PEOPLE of the State of Michigan, Plaintiff-Appellee, v. John Eddie WILSON, Defendant-Appellant.
Per concurring opinion
Following a jury trial, defendant was convicted of one count of assault with intent to do great bodily harm less than murder, M.C.L. § 750.84, two counts of felonious assault, M.C.L. § 750.82, and two counts of possession of a firearm during the commission of a felony, M.C.L. § 750.227b. Defendant was sentenced as a second-offense habitual offender, M.C.L. § 769.10, to concurrent terms of six to fifteen years' imprisonment for his conviction of assault with intent to do great bodily harm and thirty months' to six years' imprisonment for each conviction of felonious assault and to a consecutive term of twenty-four months' imprisonment for each conviction of felony-firearm. Defendant appeals as of right. We affirm.
Defendant first contends that several offense variables (OV) were scored incorrectly under the sentencing guidelines. Specifically, defendant challenges the scoring of the following offense variables: OV 1 (aggravated use of a weapon), which was scored at twenty-five points; OV 2 (lethal potential of the weapon possessed), which was scored at fifteen points; OV 6 (offender intent to kill or injure another individual), which was scored at twenty-five points; and OV 10 (exploitation of vulnerable victim), which was scored at ten points.
However, we note that defendant did not challenge the scoring of these variables below. MCR 6.429(C) provides that a party may not raise on appeal an issue challenging the accuracy of the scoring of the sentencing guidelines “unless the party has raised the issue at or before sentencing or demonstrates that the challenge was brought as soon as the inaccuracy could have reasonably been discovered.” Here, there is no indication that defendant was precluded from challenging the scoring of the guidelines below, or that the alleged inaccuracy could not have reasonably been discovered at or before sentencing. Accordingly, defendant has failed to comply with the appellate preconditions of MCR 6.429(C).
On the other hand, defendant did file a motion in this Court seeking a remand to correct the scoring of these variables. MCL 769.34(10) provides in part as follows:
A party shall not raise on appeal an issue challenging the scoring of the sentencing guidelines or challenging the accuracy of information relied upon in determining a sentence that is within the appropriate guidelines sentence range unless the party has raised the issue at sentencing, in a proper motion for resentencing, or in a proper motion to remand filed in the court of appeals.

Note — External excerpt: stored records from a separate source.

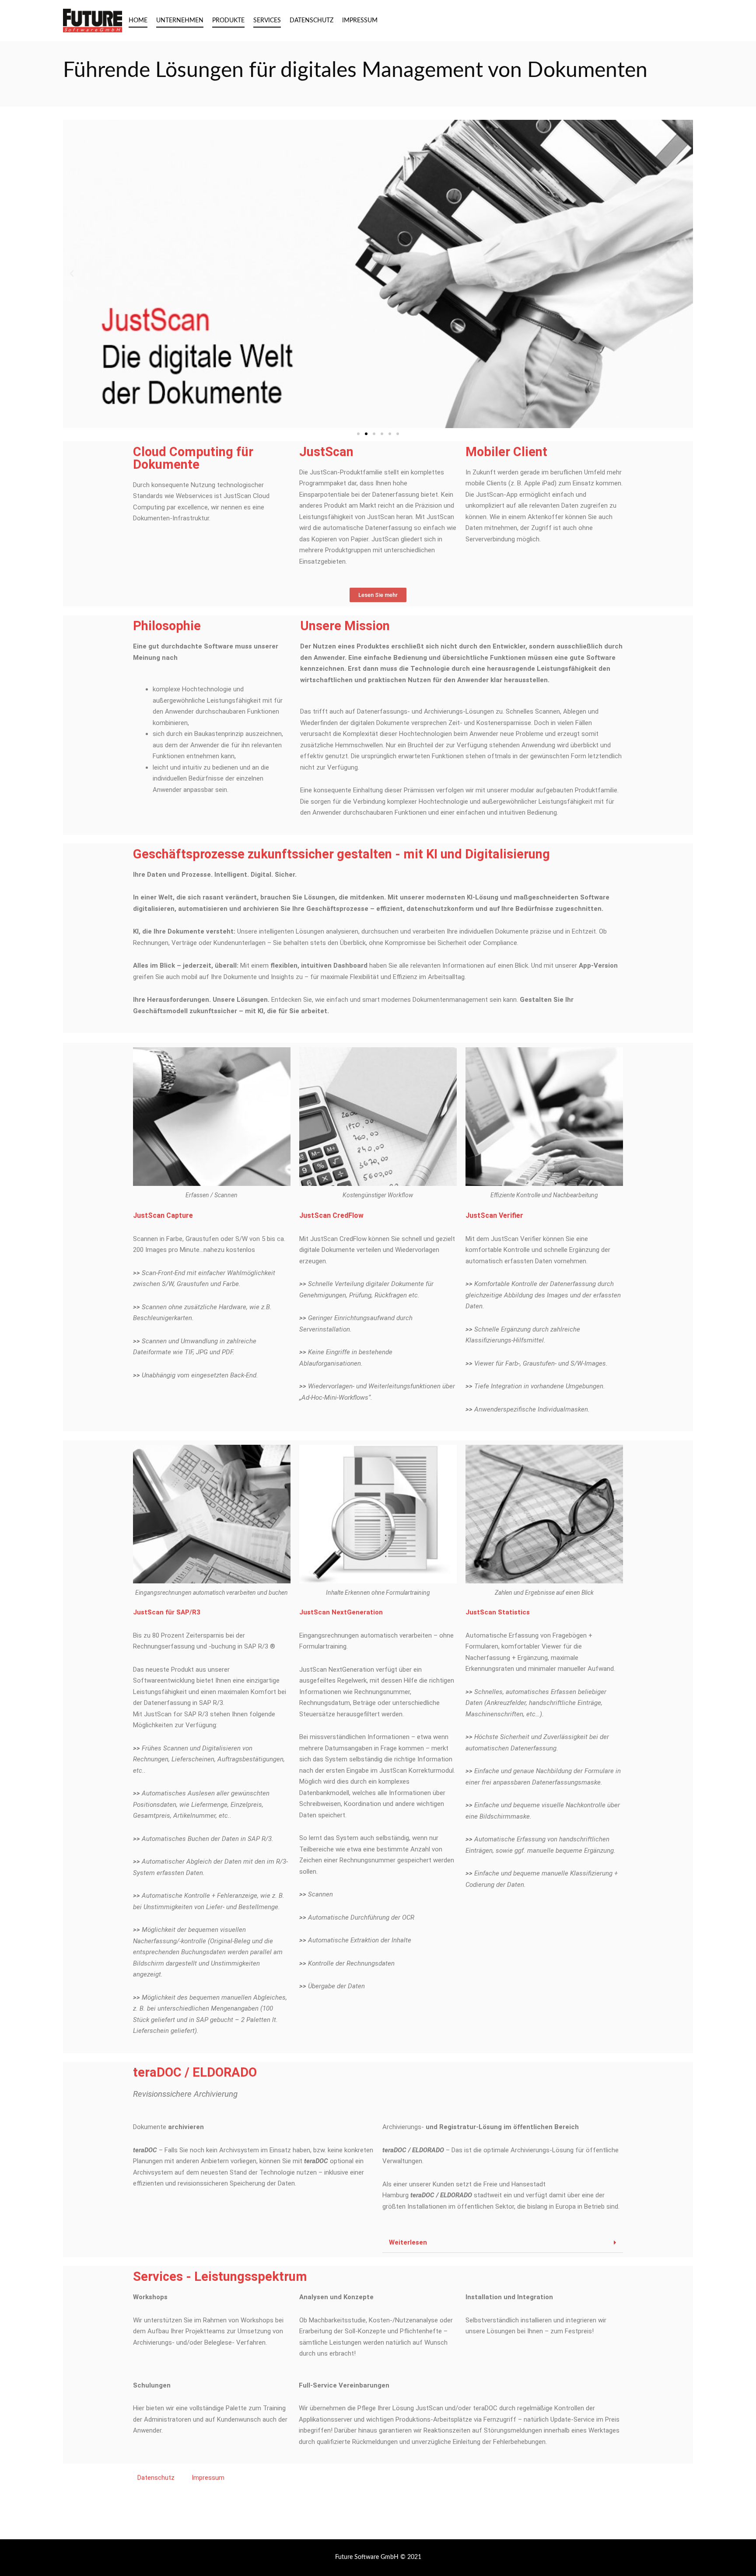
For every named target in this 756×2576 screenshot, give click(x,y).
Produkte (228, 20)
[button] (71, 273)
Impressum (360, 20)
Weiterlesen (408, 2242)
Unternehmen (179, 20)
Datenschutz (311, 20)
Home (138, 20)
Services (267, 20)
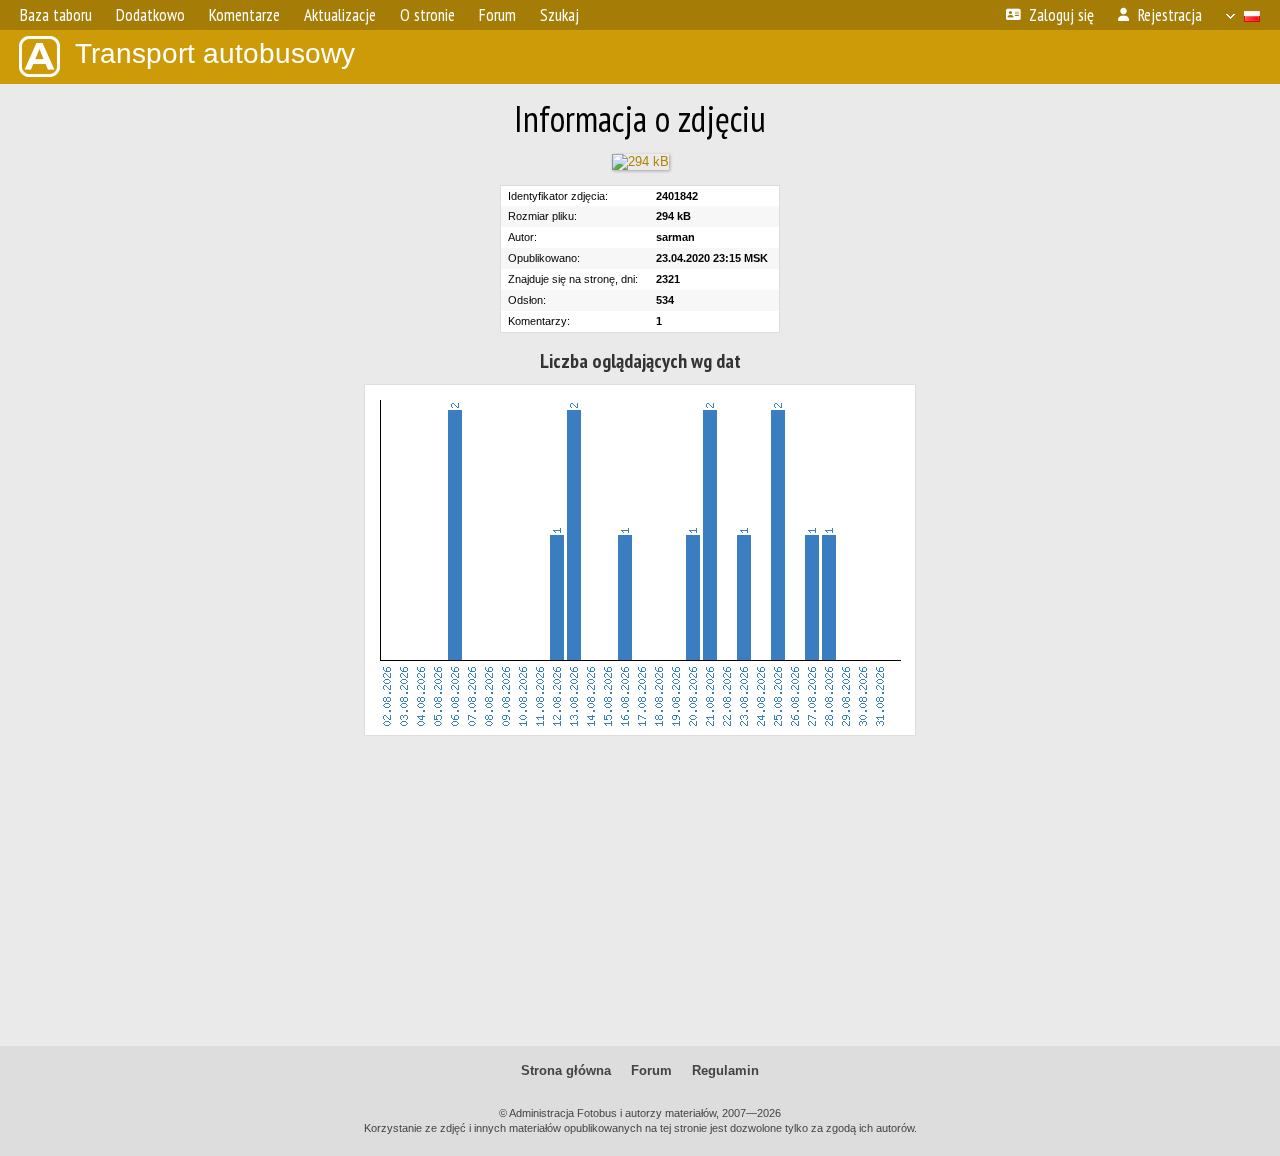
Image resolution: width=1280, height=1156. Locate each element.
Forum (651, 1070)
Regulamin (725, 1070)
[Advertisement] (640, 891)
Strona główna (566, 1070)
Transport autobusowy (215, 53)
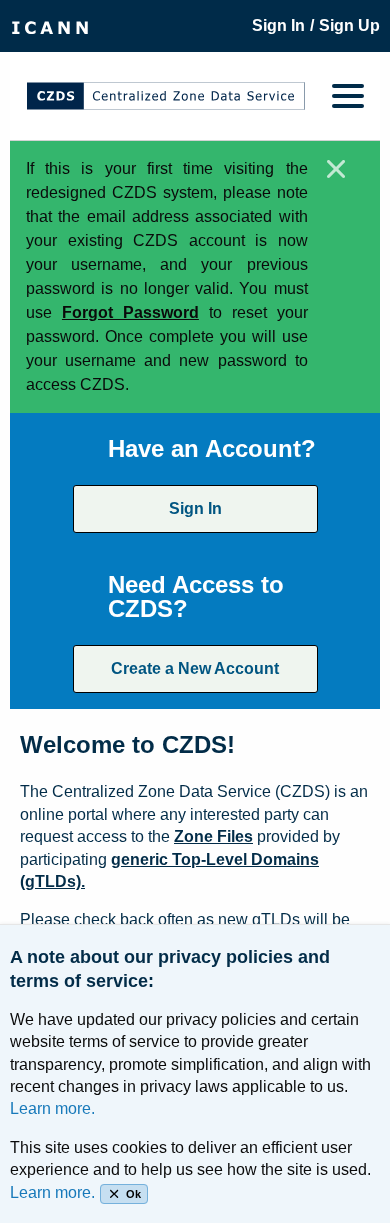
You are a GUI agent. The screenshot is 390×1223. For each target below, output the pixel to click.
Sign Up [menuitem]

Thus, defendant complied with the appellate preconditions of M.C.L. § 769.34(10), thereby creating a conflict between M.C.L. § 769.34(10) and MCR 6.429(C). However, in People v. McGuffey, 251 Mich.App. 155, 649 N.W.2d 801 (2002), we explained that between the conflicting appellate preconditions in M.C.L. § 769.34(10) and MCR 6.429(C), we must apply the court rule because the conflict concerns a procedural matter. Therefore, we are required to apply MCR 6.429(C) to the instant matter. Consequently, even though defendant raised the alleged scoring errors in his motion for remand, we may not consider these issues on appeal because defendant did not raise them below, as required by MCR 6.429(C).
Nevertheless, defendant contends that trial counsel's failure to challenge the scoring of these variables deprived him of his constitutional right to effective assistance of counsel. A successful claim of ineffective assistance of counsel requires a defendant to “show that counsel's performance was deficient and that there is a reasonable probability that, but for the deficiency, the factfinder would not have convicted the defendant.” People v. Snider, 239 Mich.App. 393, 424, 608 N.W.2d 502 (2000). Trial counsel is not ineffective for failing to advocate a meritless position. Id. at 424-425, 608 N.W.2d 502.
Here, we note that the prosecution concedes that OV 2 and OV 6 were improperly scored at fifteen and twenty-five points; thus, the parties agree that these variables should have been scored at five and zero points, respectively. An argument can certainly be made that trial counsel was deficient for failing to challenge the scoring of these variables. However, to be sentenced in a lower sentencing grid, defendant's total OV score would have to be less than seventy-five points. Assuming the correction of OV 2 and OV 6, defendant's OV score would still have been eighty-five points, and defendant's sentencing grid would not have been changed.
Defendant also challenges the scoring of OV 1 and OV 10, which, if he were correct regarding both variables, would reduce his score to seventy points. The prosecution does not concede that these variables were improperly scored, and counters OV 7 (aggravated physical abuse) and OV 12 (contemporaneous felonious criminal acts) were improperly scored in defendant's favor because he should have been scored an additional fifty and five points, respectively. If so, trial counsel's failure to object to the scoring of the offense variables would be harmless error, inasmuch as his sentencing grid would not have changed. Therefore, we must also analyze the scoring of these variables before deeming trial counsel's performance deficient.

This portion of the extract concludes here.